• _What needs to be done_
Write out the listing below word for word, from its first line down to the line that contains "Action: (597, 251)", including both. Leave the pictures out.

Stored items from a collection:
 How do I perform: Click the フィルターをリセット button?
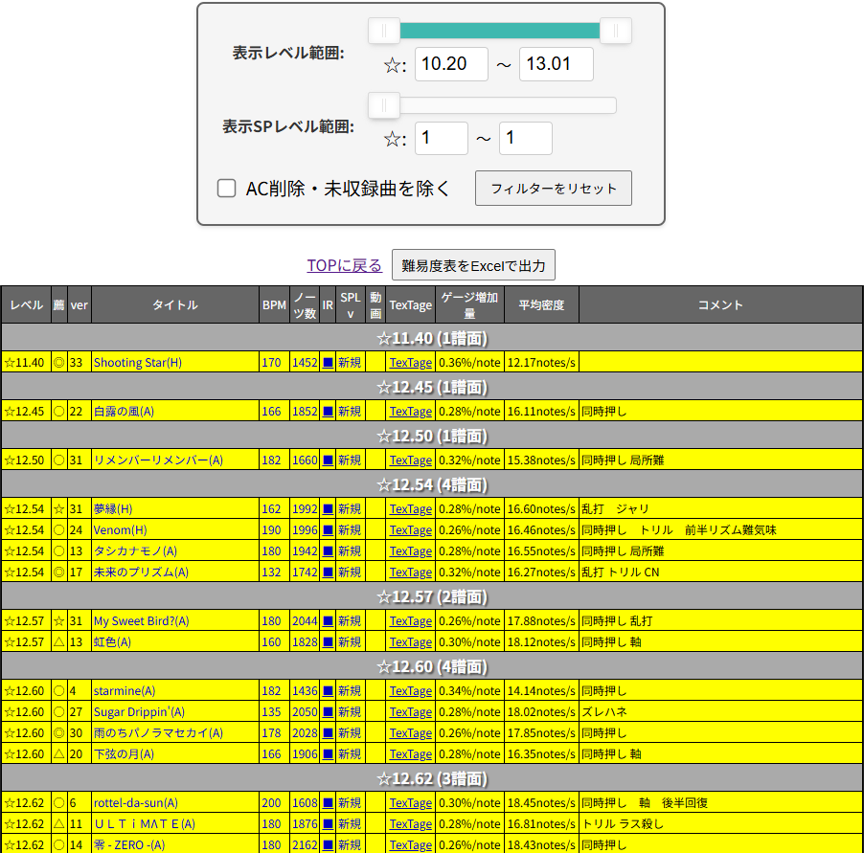553,188
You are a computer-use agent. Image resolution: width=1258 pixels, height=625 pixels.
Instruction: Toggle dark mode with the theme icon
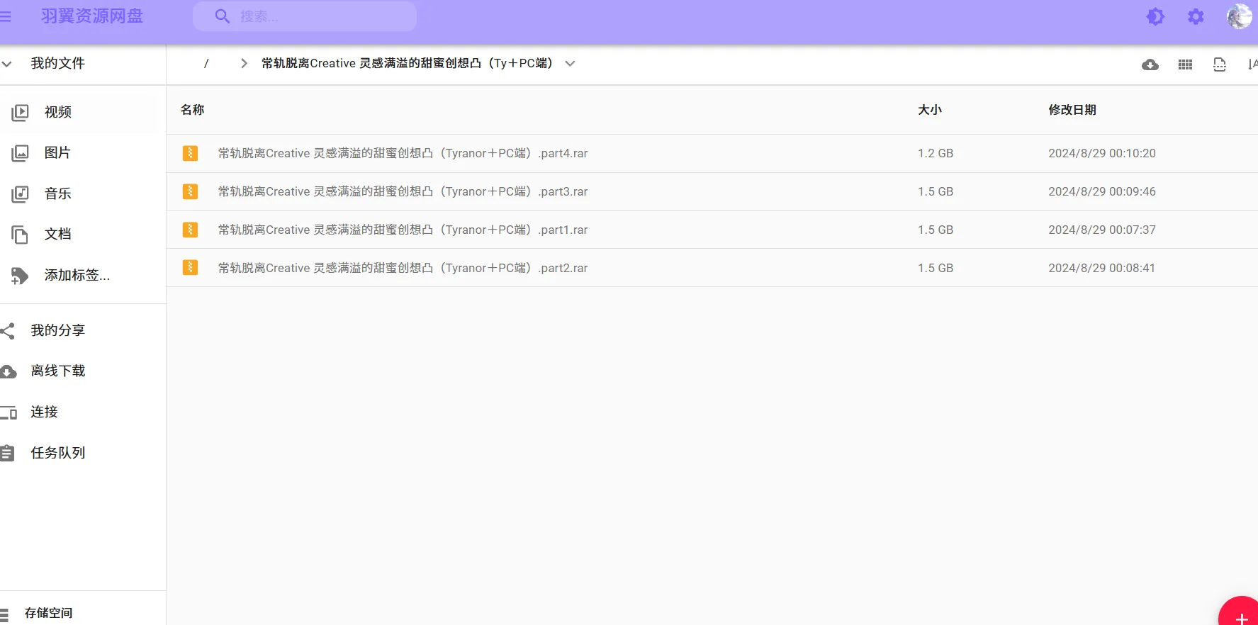click(1155, 16)
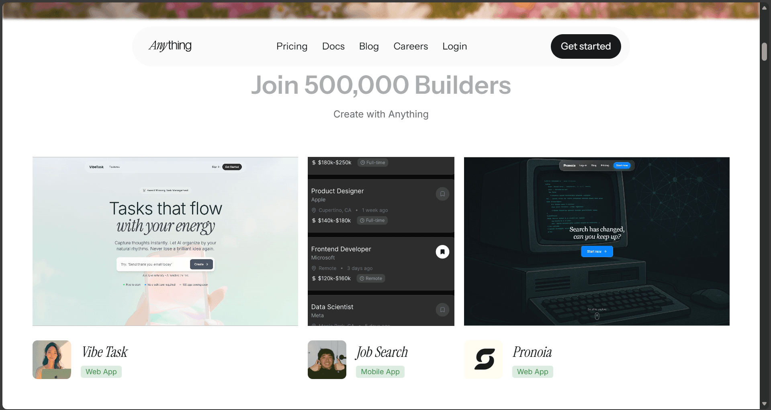
Task: Click the Start now button in Pronoia preview
Action: (597, 251)
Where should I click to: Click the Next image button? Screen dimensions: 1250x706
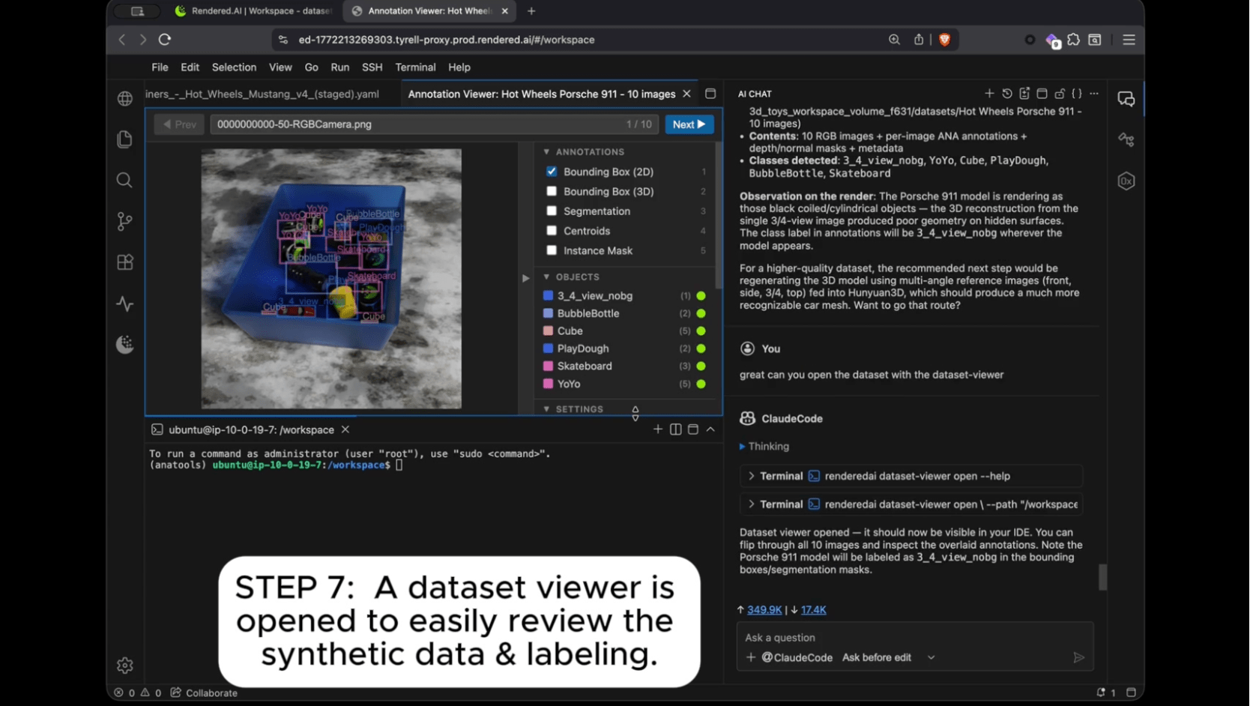click(689, 124)
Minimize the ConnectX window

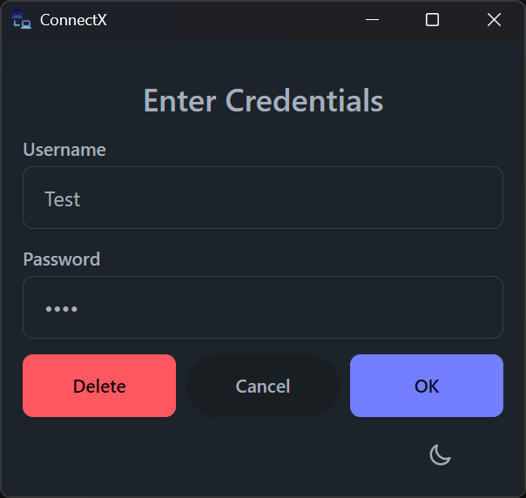click(x=372, y=20)
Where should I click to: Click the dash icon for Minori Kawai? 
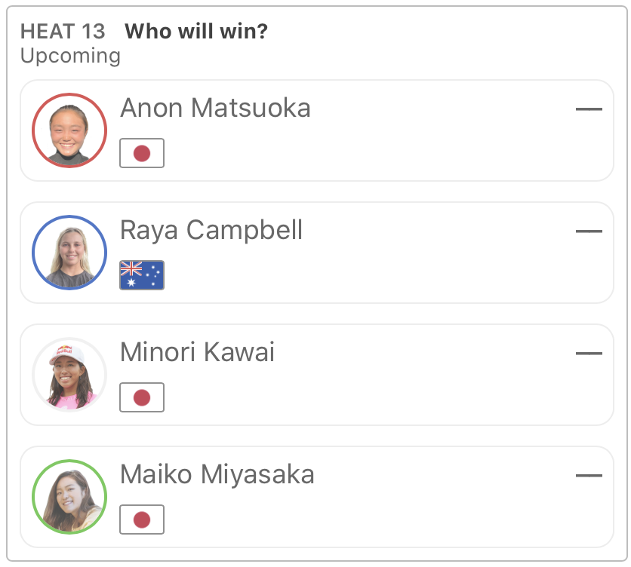pyautogui.click(x=589, y=354)
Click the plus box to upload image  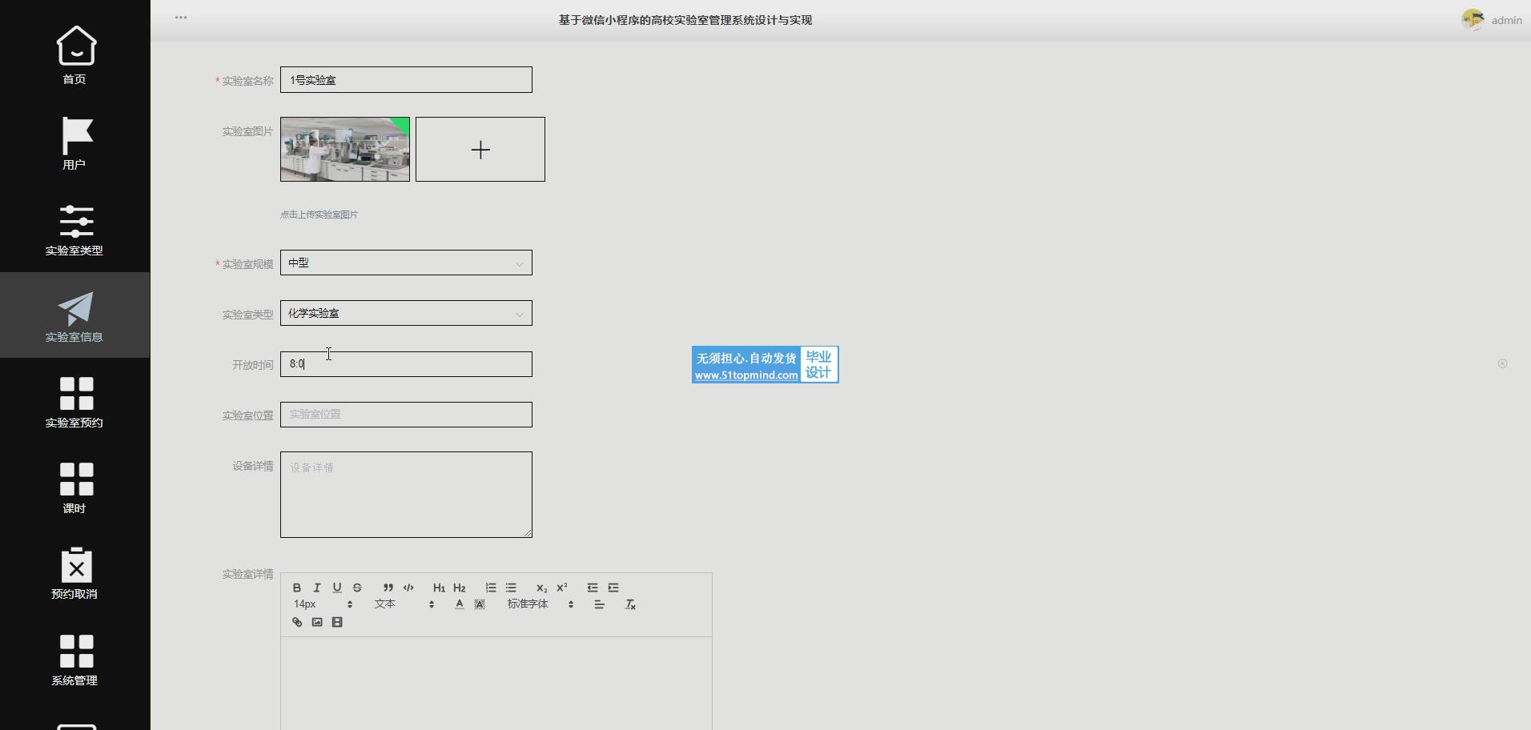click(480, 150)
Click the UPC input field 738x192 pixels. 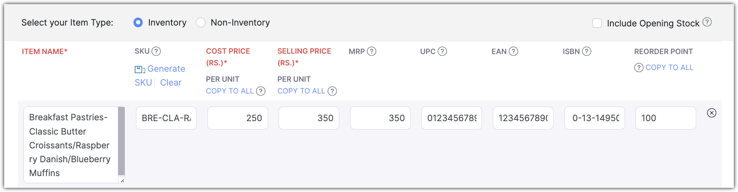click(x=451, y=118)
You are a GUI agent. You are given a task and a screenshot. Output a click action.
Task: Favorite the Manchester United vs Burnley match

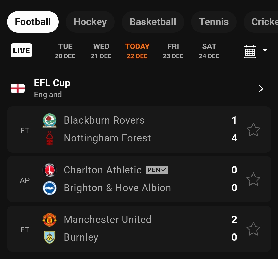[x=253, y=229]
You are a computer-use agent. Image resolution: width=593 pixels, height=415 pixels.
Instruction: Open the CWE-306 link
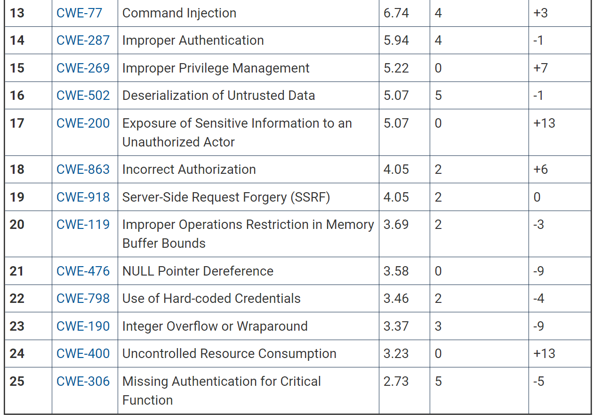[83, 381]
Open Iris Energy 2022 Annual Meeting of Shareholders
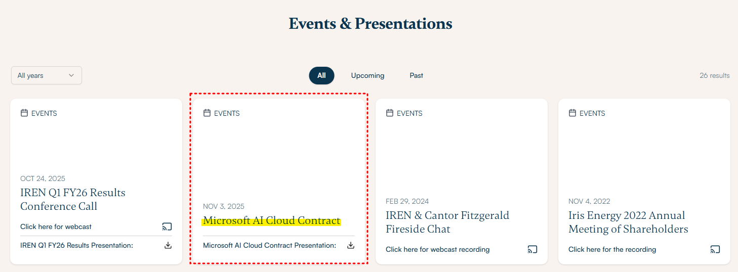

• _Result of the exercise_
 How do I perform: Click the フィルターをリセット button?
553,188
You are a computer-use agent. Image resolution: width=1258 pixels, height=625 pixels.
Instruction: Toggle dark mode with the theme icon
click(1155, 16)
Task: Click the Start now button in Pronoia preview
Action: (597, 251)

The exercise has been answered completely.